==== Provided information ====
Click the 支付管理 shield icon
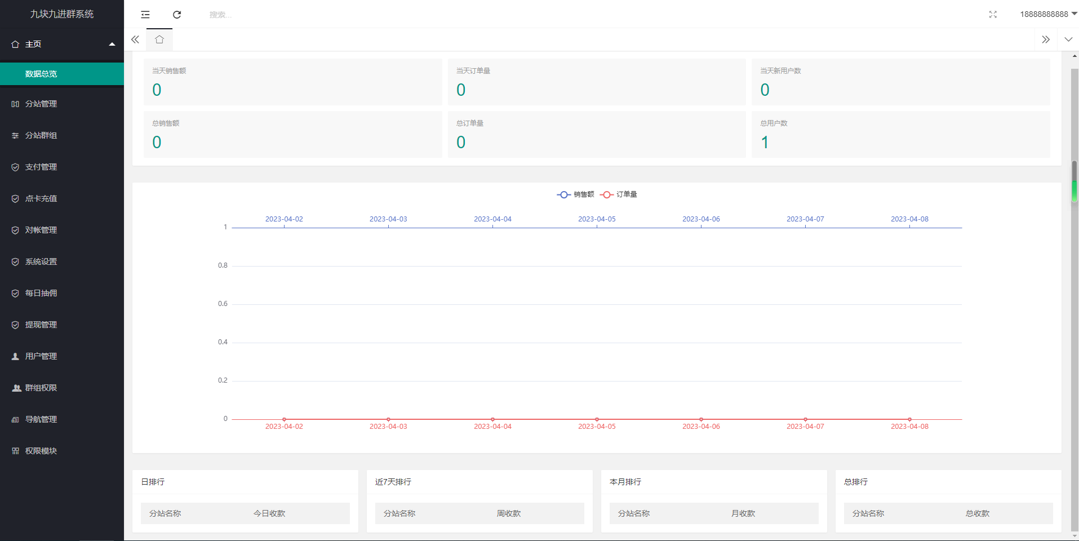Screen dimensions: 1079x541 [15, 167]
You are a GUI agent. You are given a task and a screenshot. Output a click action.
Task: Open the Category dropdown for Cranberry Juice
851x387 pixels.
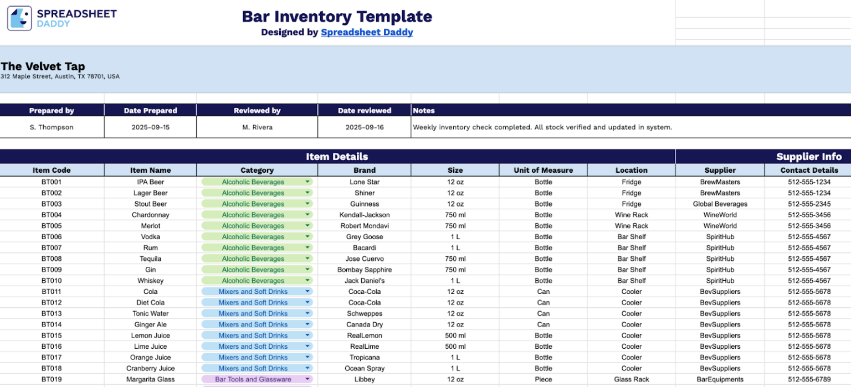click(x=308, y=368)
====
**Problem description**
An exact copy of every entry, without pictures, should be your output.

**Solution to this task**
Click the 支付管理 shield icon
Screen dimensions: 1079x541 [15, 167]
You are a GUI agent. You are given a task and a screenshot. Output a click action.
Task: Open the Category dropdown for Cranberry Juice
851x387 pixels.
click(x=308, y=368)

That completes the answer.